Pixel coordinate grounding data:
++++++

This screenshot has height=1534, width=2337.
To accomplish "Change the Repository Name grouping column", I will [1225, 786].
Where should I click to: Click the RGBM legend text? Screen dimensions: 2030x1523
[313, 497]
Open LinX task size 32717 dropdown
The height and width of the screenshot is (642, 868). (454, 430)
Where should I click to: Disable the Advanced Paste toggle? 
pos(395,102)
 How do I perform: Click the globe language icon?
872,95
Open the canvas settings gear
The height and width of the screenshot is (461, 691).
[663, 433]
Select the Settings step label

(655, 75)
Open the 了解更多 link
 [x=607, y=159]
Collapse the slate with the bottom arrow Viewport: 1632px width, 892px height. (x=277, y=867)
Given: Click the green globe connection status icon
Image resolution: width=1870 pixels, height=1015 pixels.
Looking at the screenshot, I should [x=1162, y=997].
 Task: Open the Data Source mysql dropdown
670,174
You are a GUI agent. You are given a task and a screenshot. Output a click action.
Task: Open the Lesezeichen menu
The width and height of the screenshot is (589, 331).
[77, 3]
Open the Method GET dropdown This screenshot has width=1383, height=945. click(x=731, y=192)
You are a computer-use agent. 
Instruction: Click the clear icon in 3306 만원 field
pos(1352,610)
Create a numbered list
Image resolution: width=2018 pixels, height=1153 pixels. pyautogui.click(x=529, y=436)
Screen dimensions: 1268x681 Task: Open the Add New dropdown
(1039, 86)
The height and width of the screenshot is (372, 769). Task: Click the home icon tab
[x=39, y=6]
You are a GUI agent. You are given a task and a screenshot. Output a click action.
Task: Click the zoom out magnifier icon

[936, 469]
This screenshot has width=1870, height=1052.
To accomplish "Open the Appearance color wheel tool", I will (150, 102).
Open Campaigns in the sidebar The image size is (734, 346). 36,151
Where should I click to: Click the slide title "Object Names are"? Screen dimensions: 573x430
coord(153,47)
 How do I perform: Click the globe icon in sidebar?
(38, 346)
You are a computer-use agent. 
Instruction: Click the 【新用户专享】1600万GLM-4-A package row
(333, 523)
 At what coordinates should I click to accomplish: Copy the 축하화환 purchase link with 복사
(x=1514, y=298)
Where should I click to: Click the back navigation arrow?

++++++

Your task:
The data above needs to be given again exactly, with no line left out.

Solved problem:
This screenshot has height=1534, width=2337.
To accomplish "Change the Repository Name grouping column", I will [1225, 786].
Where should I click to: Click the RGBM legend text? Screen dimensions: 2030x1523
[313, 497]
Open LinX task size 32717 dropdown
The height and width of the screenshot is (642, 868). (454, 430)
Where should I click to: Disable the Advanced Paste toggle? 
pos(395,102)
 How do I perform: Click the globe language icon?
872,95
Open the canvas settings gear
The height and width of the screenshot is (461, 691).
[663, 433]
Select the Settings step label

(655, 75)
Open the 了解更多 link
 [x=607, y=159]
Collapse the slate with the bottom arrow Viewport: 1632px width, 892px height. (x=277, y=867)
Given: Click the green globe connection status icon
Image resolution: width=1870 pixels, height=1015 pixels.
Looking at the screenshot, I should [x=1162, y=997].
 Task: Open the Data Source mysql dropdown
670,174
You are a GUI agent. You are given a task and a screenshot. Output a click action.
Task: Open the Lesezeichen menu
The width and height of the screenshot is (589, 331).
[77, 3]
Open the Method GET dropdown This screenshot has width=1383, height=945. click(x=731, y=192)
You are a computer-use agent. 
Instruction: Click the clear icon in 3306 만원 field
pos(1352,610)
Create a numbered list
Image resolution: width=2018 pixels, height=1153 pixels. pyautogui.click(x=529, y=436)
Screen dimensions: 1268x681 Task: Open the Add New dropdown
(1039, 86)
The height and width of the screenshot is (372, 769). Task: Click the home icon tab
[x=39, y=6]
You are a GUI agent. You are given a task and a screenshot. Output a click action.
Task: Click the zoom out magnifier icon

[936, 469]
This screenshot has width=1870, height=1052.
To accomplish "Open the Appearance color wheel tool", I will (150, 102).
Open Campaigns in the sidebar The image size is (734, 346). 36,151
Where should I click to: Click the slide title "Object Names are"? Screen dimensions: 573x430
coord(153,47)
 How do I perform: Click the globe icon in sidebar?
(38, 346)
You are a computer-use agent. 
Instruction: Click the 【新用户专享】1600万GLM-4-A package row
(333, 523)
 At what coordinates should I click to accomplish: Copy the 축하화환 purchase link with 복사
(x=1514, y=298)
Where should I click to: Click the back navigation arrow?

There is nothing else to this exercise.